Data records:
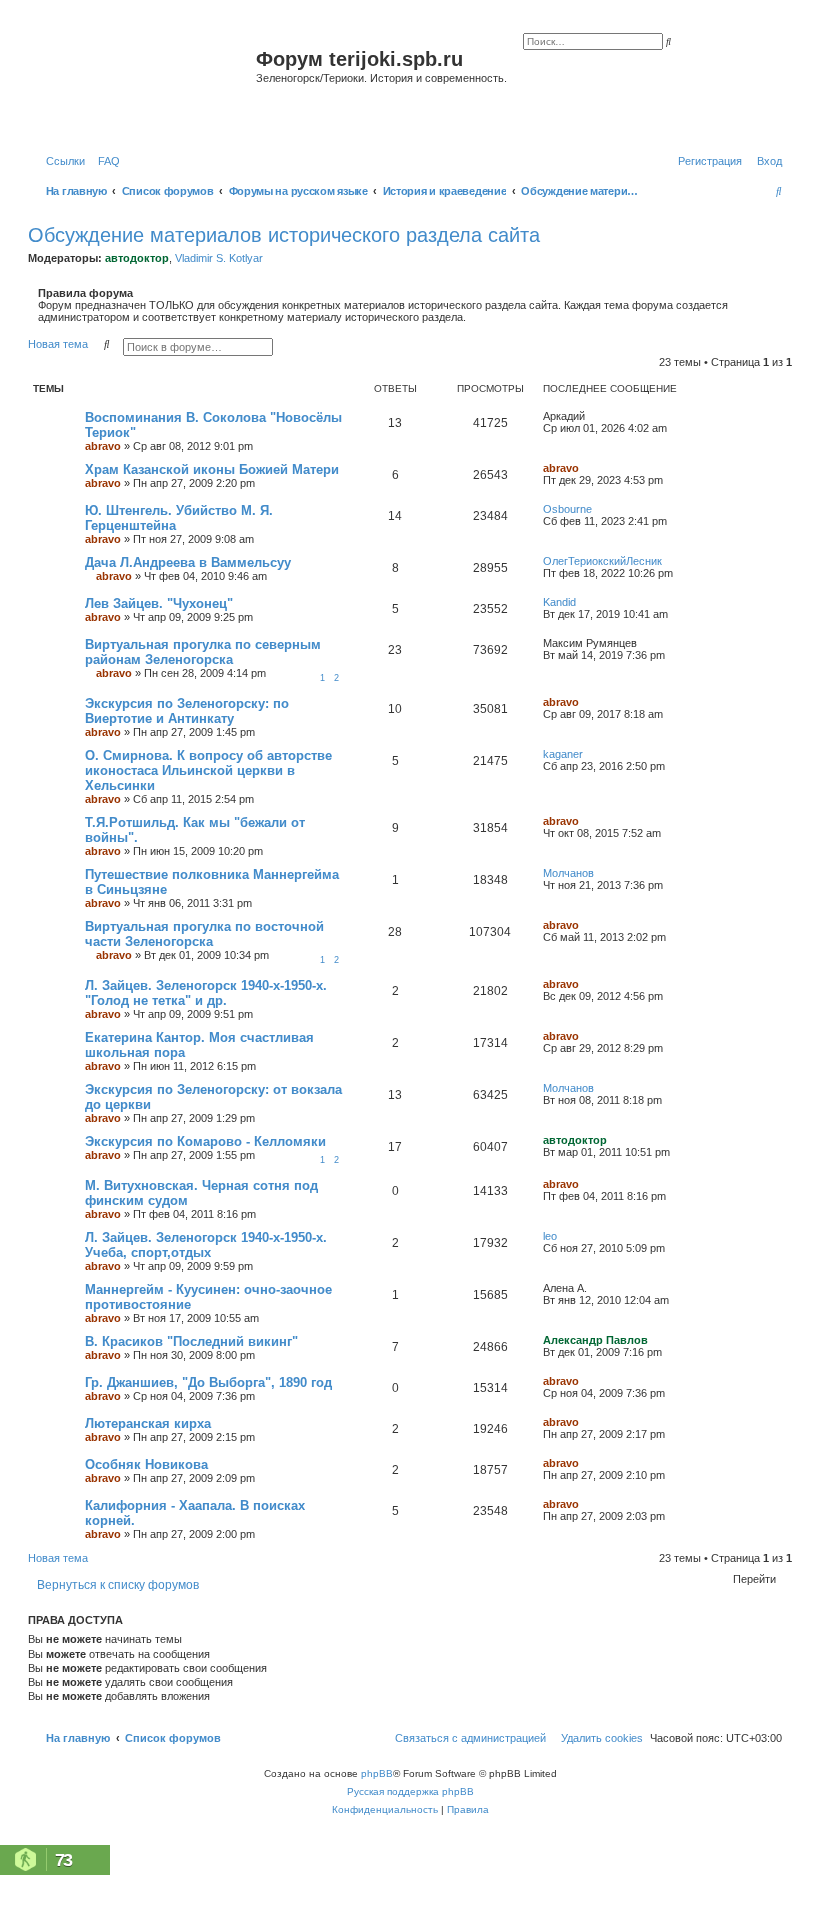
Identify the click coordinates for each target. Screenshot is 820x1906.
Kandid (559, 602)
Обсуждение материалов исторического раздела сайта (284, 235)
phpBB (377, 1773)
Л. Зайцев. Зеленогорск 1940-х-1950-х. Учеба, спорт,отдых (206, 1245)
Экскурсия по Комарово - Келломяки (205, 1141)
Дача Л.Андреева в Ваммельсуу (188, 562)
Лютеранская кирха (148, 1423)
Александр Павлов (595, 1340)
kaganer (563, 754)
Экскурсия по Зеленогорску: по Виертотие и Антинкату (187, 711)
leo (550, 1236)
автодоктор (137, 258)
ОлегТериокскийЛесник (602, 561)
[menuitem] (105, 161)
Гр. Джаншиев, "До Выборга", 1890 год (208, 1382)
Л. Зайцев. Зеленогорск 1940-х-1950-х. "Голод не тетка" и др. (206, 993)
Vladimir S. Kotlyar (219, 258)
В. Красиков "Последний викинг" (191, 1341)
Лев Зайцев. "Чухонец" (159, 603)
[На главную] (144, 83)
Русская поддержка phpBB (410, 1791)
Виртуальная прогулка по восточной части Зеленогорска (204, 934)
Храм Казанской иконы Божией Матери (212, 469)
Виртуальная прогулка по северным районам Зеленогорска (203, 652)
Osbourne (567, 509)
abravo (103, 446)
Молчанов (568, 873)
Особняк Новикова (146, 1464)
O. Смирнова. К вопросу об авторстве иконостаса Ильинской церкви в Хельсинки (208, 770)
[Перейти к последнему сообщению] (592, 416)
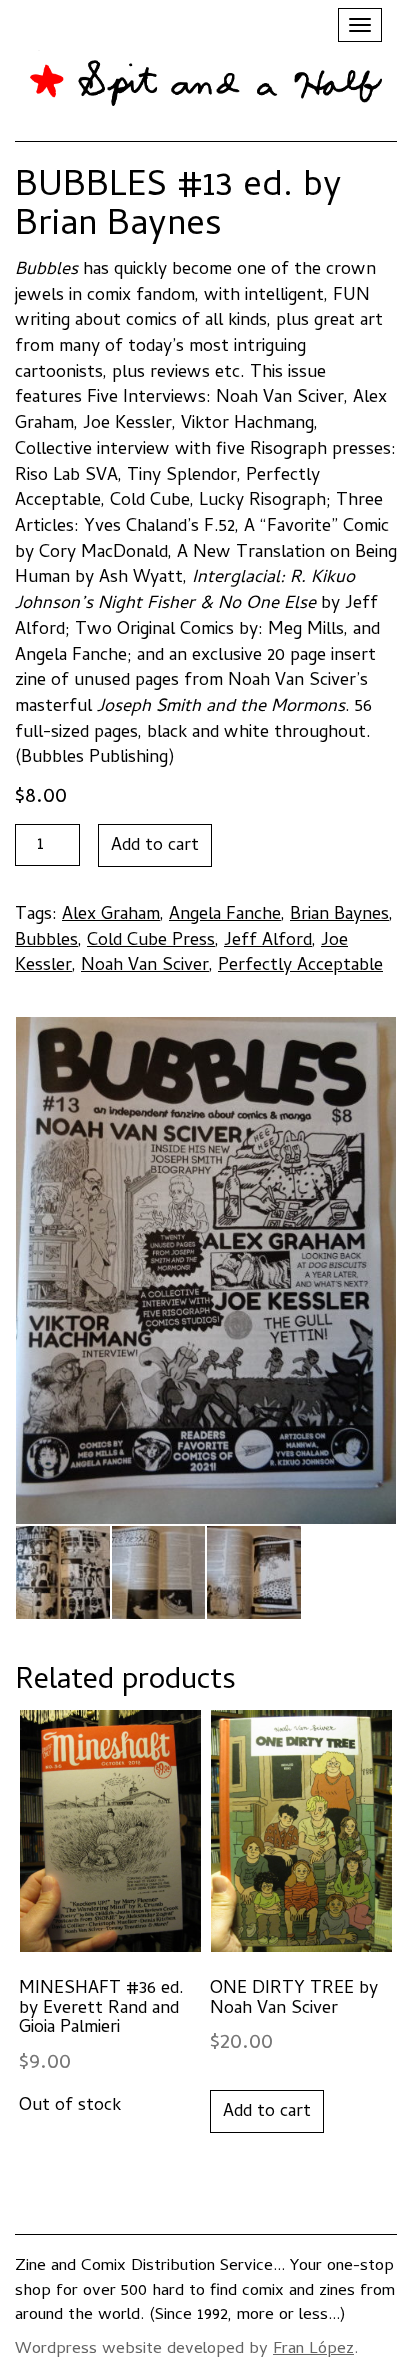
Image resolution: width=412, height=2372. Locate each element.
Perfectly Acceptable (300, 966)
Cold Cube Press (151, 941)
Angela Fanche (225, 915)
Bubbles (46, 941)
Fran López (313, 2350)
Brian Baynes (339, 915)
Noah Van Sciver (145, 966)
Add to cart (155, 846)
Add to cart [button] (267, 2112)
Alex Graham (111, 915)
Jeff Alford (268, 941)
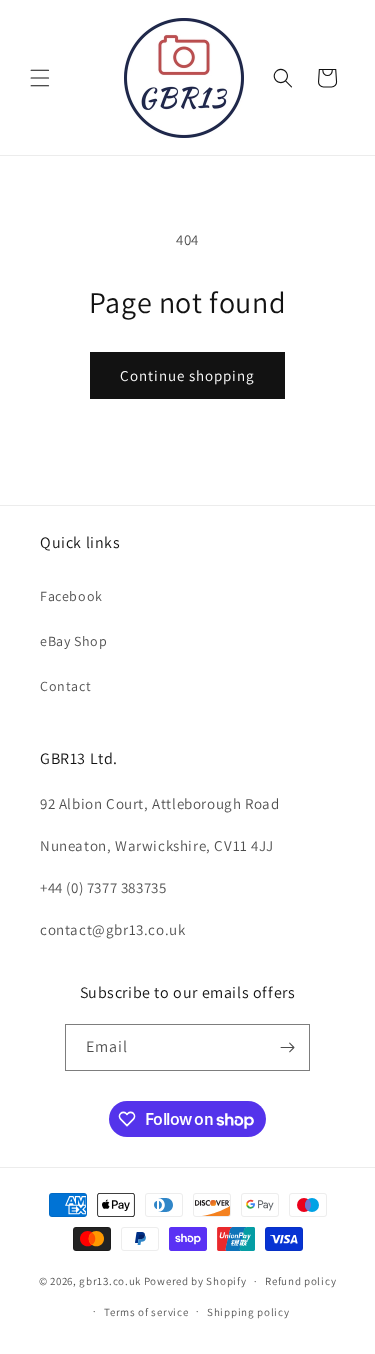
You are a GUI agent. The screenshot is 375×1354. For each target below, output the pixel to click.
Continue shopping (187, 375)
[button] (40, 78)
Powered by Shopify (195, 1281)
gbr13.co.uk (110, 1281)
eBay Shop (73, 641)
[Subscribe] (287, 1047)
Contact (65, 686)
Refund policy (300, 1281)
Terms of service (146, 1312)
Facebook (71, 596)
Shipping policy (248, 1312)
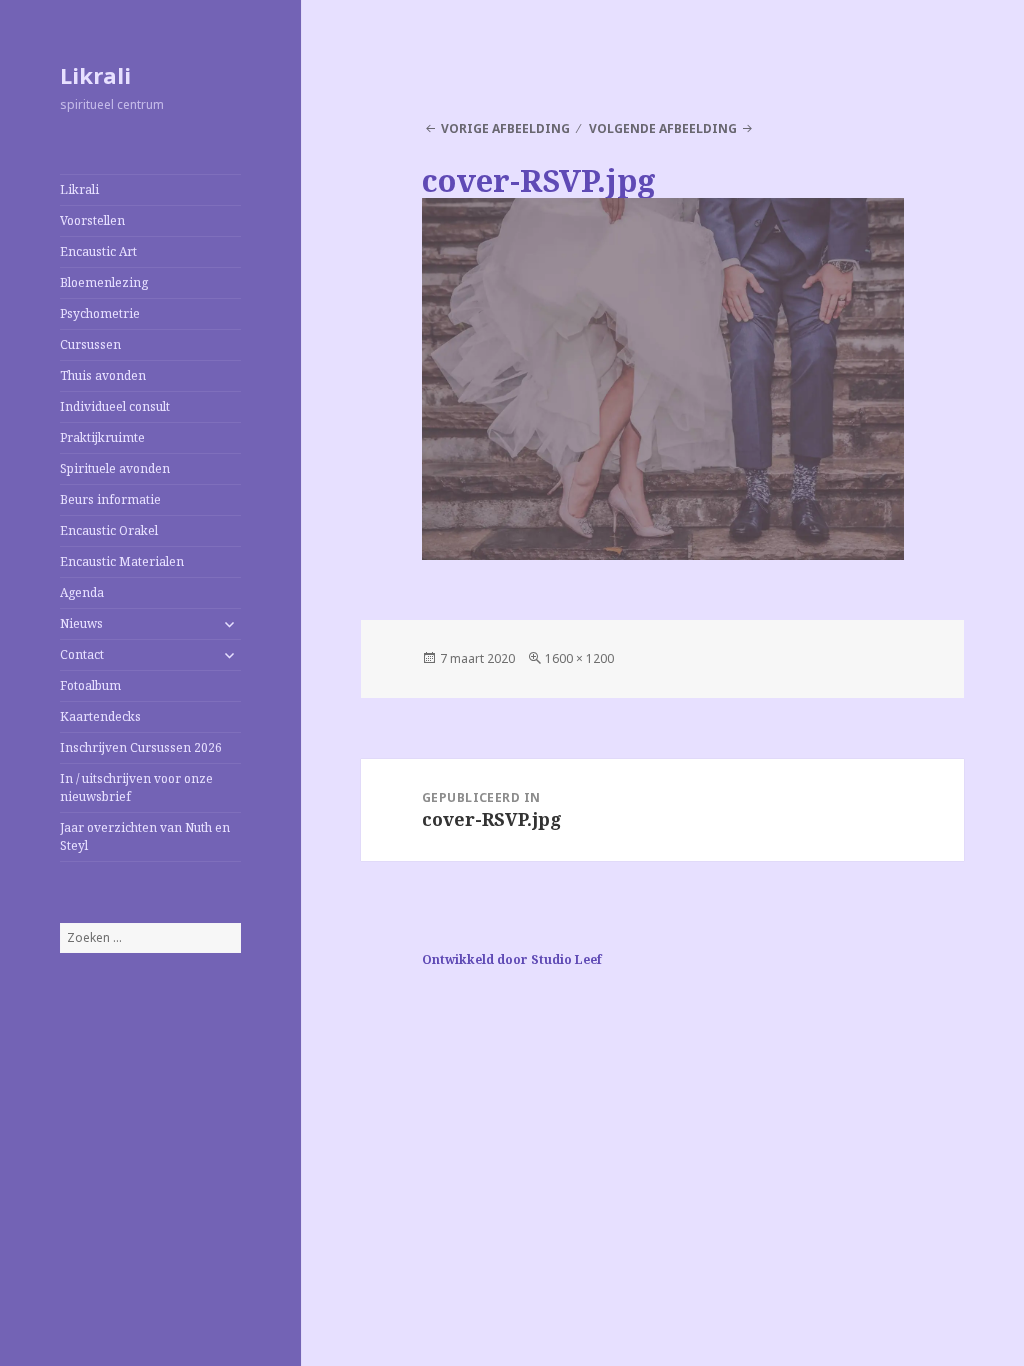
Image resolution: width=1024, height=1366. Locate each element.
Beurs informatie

What the exercise asks: Exclude all images and restate the records above word for word.

Exercise answer:
Identify the click coordinates for each target. Screenshot is 820x1906.
Kandid (559, 602)
Обсуждение материалов исторического раздела сайта (284, 235)
phpBB (377, 1773)
Л. Зайцев. Зеленогорск 1940-х-1950-х. Учеба, спорт,отдых (206, 1245)
Экскурсия по Комарово - Келломяки (205, 1141)
Дача Л.Андреева в Ваммельсуу (188, 562)
Лютеранская кирха (148, 1423)
Александр Павлов (595, 1340)
kaganer (563, 754)
Экскурсия по Зеленогорску: по Виертотие и Антинкату (187, 711)
leo (550, 1236)
автодоктор (137, 258)
ОлегТериокскийЛесник (602, 561)
[menuitem] (105, 161)
Гр. Джаншиев, "До Выборга", 1890 год (208, 1382)
Л. Зайцев. Зеленогорск 1940-х-1950-х. "Голод не тетка" и др. (206, 993)
Vladimir S. Kotlyar (219, 258)
В. Красиков "Последний викинг" (191, 1341)
Лев Зайцев. "Чухонец" (159, 603)
[На главную] (144, 83)
Русская поддержка phpBB (410, 1791)
Виртуальная прогулка по восточной части Зеленогорска (204, 934)
Храм Казанской иконы Божией Матери (212, 469)
Виртуальная прогулка по северным районам Зеленогорска (203, 652)
Osbourne (567, 509)
abravo (103, 446)
Молчанов (568, 873)
Особняк Новикова (146, 1464)
O. Смирнова. К вопросу об авторстве иконостаса Ильинской церкви в Хельсинки (208, 770)
[Перейти к последнему сообщению] (592, 416)
Image resolution: width=412, height=2372. Locate each element.
Perfectly Acceptable (300, 966)
Cold Cube Press (151, 941)
Angela Fanche (225, 915)
Bubbles (46, 941)
Fran López (313, 2350)
Brian Baynes (339, 915)
Noah Van Sciver (145, 966)
Add to cart (155, 846)
Add to cart [button] (267, 2112)
Alex Graham (111, 915)
Jeff Alford (268, 941)
You are a GUI agent. The screenshot is 375×1354. For each target below, output the pixel to click.
Continue shopping (187, 375)
[button] (40, 78)
Powered by Shopify (195, 1281)
gbr13.co.uk (110, 1281)
eBay Shop (73, 641)
[Subscribe] (287, 1047)
Contact (65, 686)
Refund policy (300, 1281)
Terms of service (146, 1312)
Facebook (71, 596)
Shipping policy (248, 1312)
Image resolution: width=1024, height=1366. Locate each element.
Beurs informatie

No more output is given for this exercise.